Mas Lukman dan Mas Ipin telah menjalankan
Open Table sejak 2012, di mana Open Table No.1 berlangsung dalam gelaran Keuken 3. Bagaimana Mas Lukman dan Mas Ipin memulainya ketika itu?
L: Seingat saya ide untuk membuat pop-up
restoran datang begitu saja ketika kita berdua saling tahu saya dan Ipin doyan
masak. Justru nama Open Table itu muncul sebelum tercetus hasil akhirnya
menjadi sebuah pop-up restaurant. Yang jelas ide masak bersama untuk dinikmati
ramai-ramai dengan teman dan kerabat menjadi suatu kebiasaan yang sering kita
lakukan masing-masing. Mungkin kebiasaan itu yang tanpa sengaja mengarahkan
kami untuk membuat sebuah pop-up restaurant.
I: Kalo saya, doyan masak karena terpaksa
dulunya, jaman SMA dan kuliah saya
tinggal dengan nenek saya almarhum. Karena beliau waktu itu ngga ada laki-laki
di rumahnya, makanya saya yang tinggal dengan beliau, nah sebenarnya dimulai
dari craving- craving makanan kalo lagi bikin tugas malam-malam, ga mungkin kan
saya bangunin nenek saya cuman buat bikinin makanan buat cucunya yang rakus
ini, jadinya lari ke dapur dan masak, kalo open table sendiri, saya ingat
awalnya dulu ketika ga sengaja ketemu Lukman di Vanilla restaurant di Bandung,
terus sharing tentang passion kedua kita yaitu memasak, saat itu juga kita
putuskan buat bikin Open Table, cukup singkat sih memutuskan itu.

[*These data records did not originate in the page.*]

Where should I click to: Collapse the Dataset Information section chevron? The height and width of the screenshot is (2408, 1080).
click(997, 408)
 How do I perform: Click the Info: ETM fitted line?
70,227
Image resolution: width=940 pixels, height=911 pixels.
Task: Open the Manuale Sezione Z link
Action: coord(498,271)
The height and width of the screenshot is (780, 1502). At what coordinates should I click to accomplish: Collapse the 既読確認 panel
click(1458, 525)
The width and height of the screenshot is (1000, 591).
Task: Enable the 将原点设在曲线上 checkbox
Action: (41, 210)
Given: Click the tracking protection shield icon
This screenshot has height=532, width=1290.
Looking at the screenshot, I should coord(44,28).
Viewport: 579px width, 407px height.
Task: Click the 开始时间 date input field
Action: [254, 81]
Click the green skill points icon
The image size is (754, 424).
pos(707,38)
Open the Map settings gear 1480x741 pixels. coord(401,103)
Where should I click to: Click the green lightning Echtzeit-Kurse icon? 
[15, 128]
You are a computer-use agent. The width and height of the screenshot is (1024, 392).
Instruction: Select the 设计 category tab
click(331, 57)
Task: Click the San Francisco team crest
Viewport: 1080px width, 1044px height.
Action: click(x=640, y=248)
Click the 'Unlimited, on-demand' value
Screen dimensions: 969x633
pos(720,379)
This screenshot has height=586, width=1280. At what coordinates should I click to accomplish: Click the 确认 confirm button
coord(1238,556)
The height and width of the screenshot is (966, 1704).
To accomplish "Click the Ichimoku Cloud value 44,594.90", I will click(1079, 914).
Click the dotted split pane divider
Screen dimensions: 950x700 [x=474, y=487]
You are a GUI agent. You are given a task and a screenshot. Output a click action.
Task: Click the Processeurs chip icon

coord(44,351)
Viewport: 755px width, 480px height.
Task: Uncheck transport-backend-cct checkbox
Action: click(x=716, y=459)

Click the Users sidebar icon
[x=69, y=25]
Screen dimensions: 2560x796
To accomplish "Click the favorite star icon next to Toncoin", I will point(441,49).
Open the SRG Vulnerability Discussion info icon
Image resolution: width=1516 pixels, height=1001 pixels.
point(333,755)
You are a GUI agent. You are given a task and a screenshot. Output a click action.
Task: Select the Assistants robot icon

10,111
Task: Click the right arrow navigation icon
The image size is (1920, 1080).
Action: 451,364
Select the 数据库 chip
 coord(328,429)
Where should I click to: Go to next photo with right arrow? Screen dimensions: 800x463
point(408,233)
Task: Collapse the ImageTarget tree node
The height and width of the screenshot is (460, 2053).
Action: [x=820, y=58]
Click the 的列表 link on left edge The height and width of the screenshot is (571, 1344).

Mungkin
karena nyambung dan cita-cita kita sama, yaitu ngumpulin orang terus
masak-masak biar orang seneng.
Berhubungan dengan pertanyaan sebelumnya,
pada 2012, konsep pop up restaurant dapat dikatakan baru untuk orang
Indonesia. Dari mana asal ide untuk menggunakan konsep ini?
L: Itu tadi, ide tersebut datang begitu
saja dengan sendirinya. Terus terang pertama kami memasak di acara perdana agak
sedikit nekat dan entah kenapa kalau dipikir lagi itu termasuk keputusan berani
bagi saya pribadi, hahaha. Bayangkan, who the hell are we?! Chef bukan,
restaurateur pun bukan, tapi berani-beraninya menyuruh orang bayar sejumlah
uang untuk sebuah masakan yang mereka pun tidak tahu akan makan apa, hahaha!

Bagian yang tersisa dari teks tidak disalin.